Летом 1956 года я уже этими категориями не мыслил. Я просто жил этой жизнью. А что до травмы, которую я получил с легкой руки полковника Коротченко, то она причудливо отразилась в одном из двух писем, сохранившихся от этого периода.
Что же касается моих будущих детишек, то навряд ли у меня будут оные, так что изведать тревоги отцовского сердца ввиду отсутствия писем от вышеозначенных детишек мне не суждено. <...> Читаю. Проник в полковую библиотеку. Прочел Гаршина. Можно сказать, впервые прочел толстовское „Воскресение
Читаю это письмо и поражаюсь — что за чушь я писал! Разумеется, никаких 70% уголовников в полку не было. Но и 20% вполне хватало, чтобы придать нашей части своеобразный колорит и держать офицеров в некотором напряжении. Хотя, надо сказать, в нашем полку — в отличие, например, от отдельных автобатов, обслуживающих авиацию, — криминальные происшествия были крайне редкими. Даже и самоволок в сколько-нибудь значительном числе не наблюдалось. Главным самовольщиком был армянин Макарьянц, умевший заводить любовные интриги даже на 77-м разъезде, притом что мы, как помним, стояли от него в семи километрах. Он ухитрялся за ночь сбегать к своей даме — представляю этих дам! — и вернуться обратно в расположение части к подъему.

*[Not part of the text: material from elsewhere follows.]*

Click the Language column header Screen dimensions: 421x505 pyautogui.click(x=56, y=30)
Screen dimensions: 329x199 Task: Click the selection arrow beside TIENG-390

Окружающая полк криминальная атмосфера в дальнейшем сыграла роль и в моей служебной практике.
Отчего меня так занесло в этом письме? Откуда такое раздражение и фантазии? Думаю, что это отголосок моей досады по поводу афронта, полученного от комполка. И, вполне возможно, сыграли свою роль напряженные на первом этапе отношения с подчиненными, вчерашними товарищами.